:: Provided data ::
☆ ☆ ☆ ☆ ☆

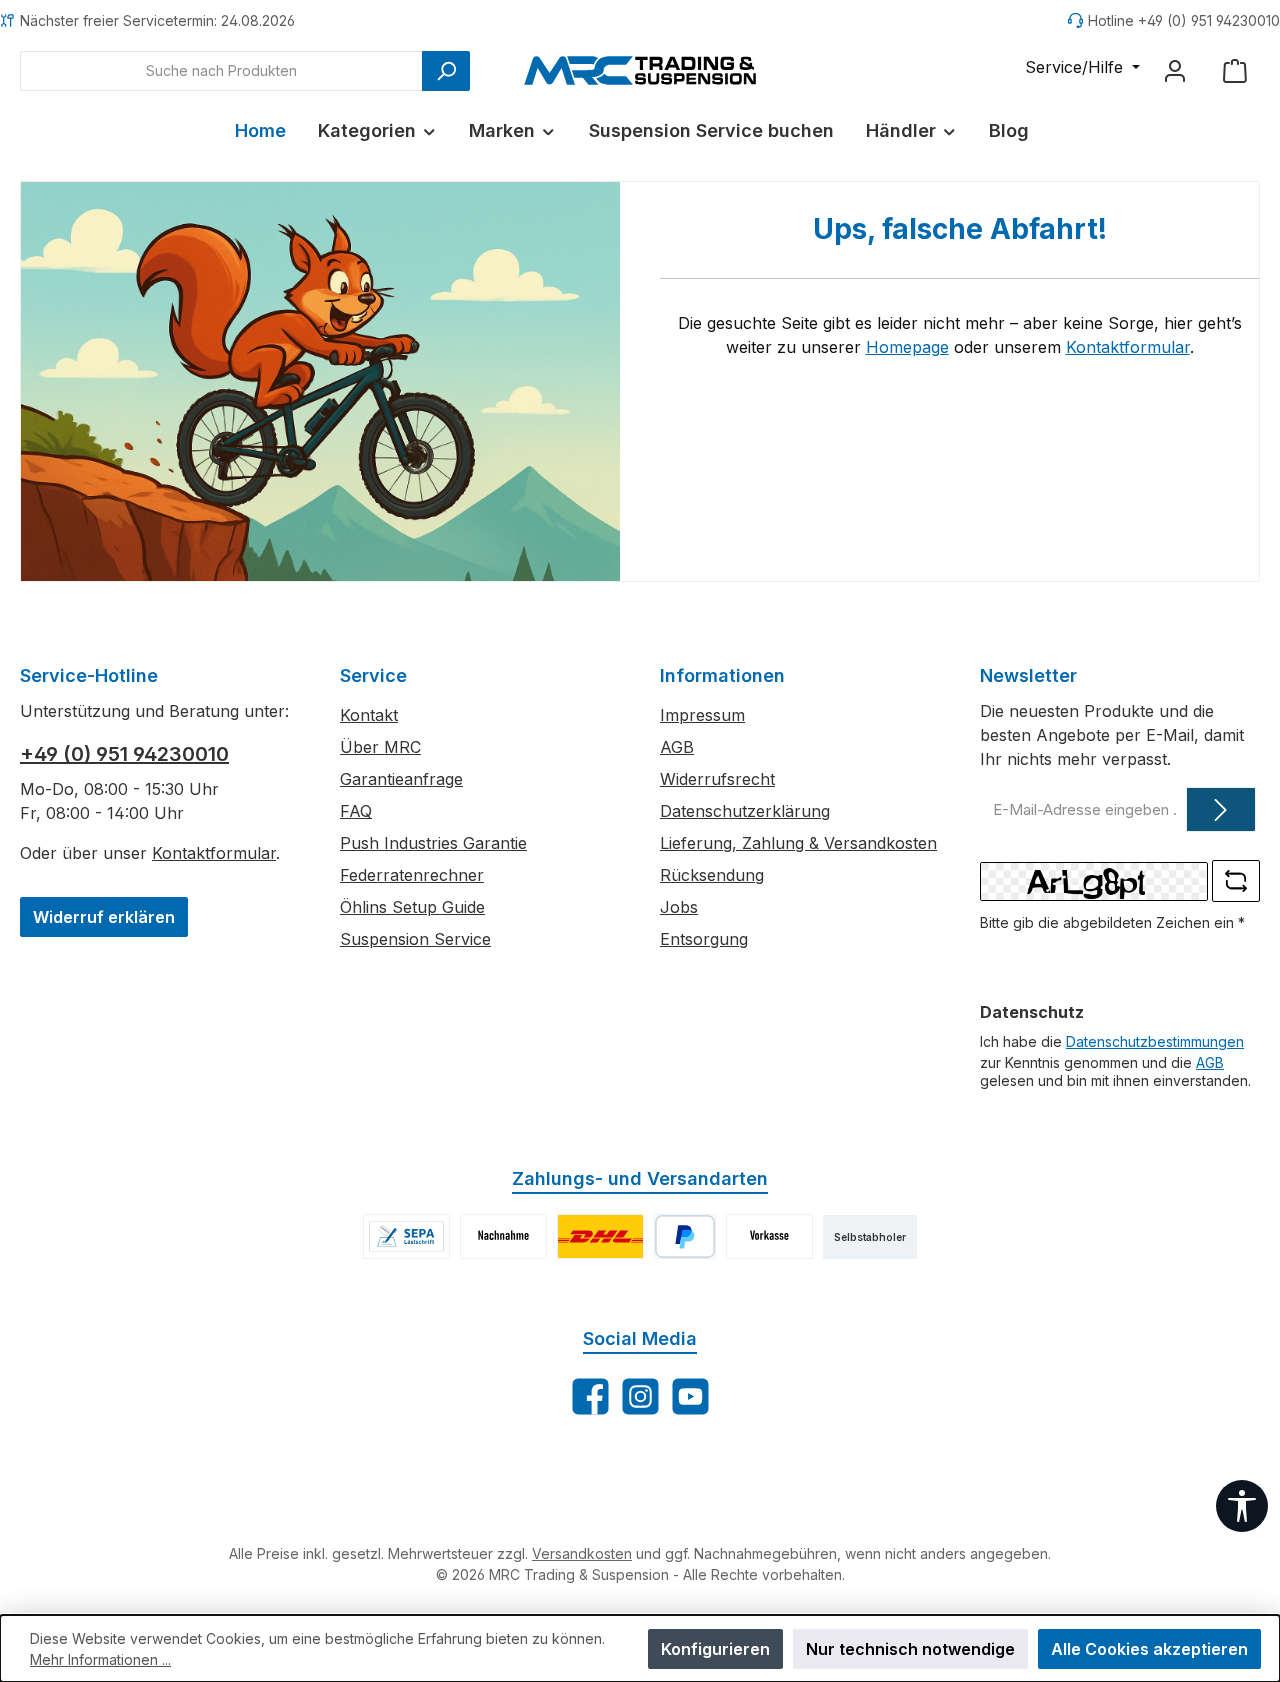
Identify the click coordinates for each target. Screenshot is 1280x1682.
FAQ (356, 811)
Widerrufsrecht (717, 779)
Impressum (702, 715)
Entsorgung (704, 939)
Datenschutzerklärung (745, 811)
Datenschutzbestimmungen (1155, 1041)
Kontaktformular (1128, 347)
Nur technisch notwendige (910, 1649)
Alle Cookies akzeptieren (1149, 1649)
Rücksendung (712, 875)
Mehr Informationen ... (100, 1659)
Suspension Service (415, 939)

☆ ☆ ☆ ☆ ☆

:: Requirement ::
Every line in the records is to be retyped exactly as it stands; the pictures stay out.

:: Your solution ::
Identify the click coordinates for each target. Screenshot is 1280x1682.
FAQ (356, 811)
Widerrufsrecht (717, 779)
Impressum (702, 715)
Entsorgung (704, 939)
Datenschutzerklärung (745, 811)
Datenschutzbestimmungen (1155, 1041)
Kontaktformular (1128, 347)
Nur technisch notwendige (910, 1649)
Alle Cookies akzeptieren (1149, 1649)
Rücksendung (712, 875)
Mehr Informationen ... (100, 1659)
Suspension Service (415, 939)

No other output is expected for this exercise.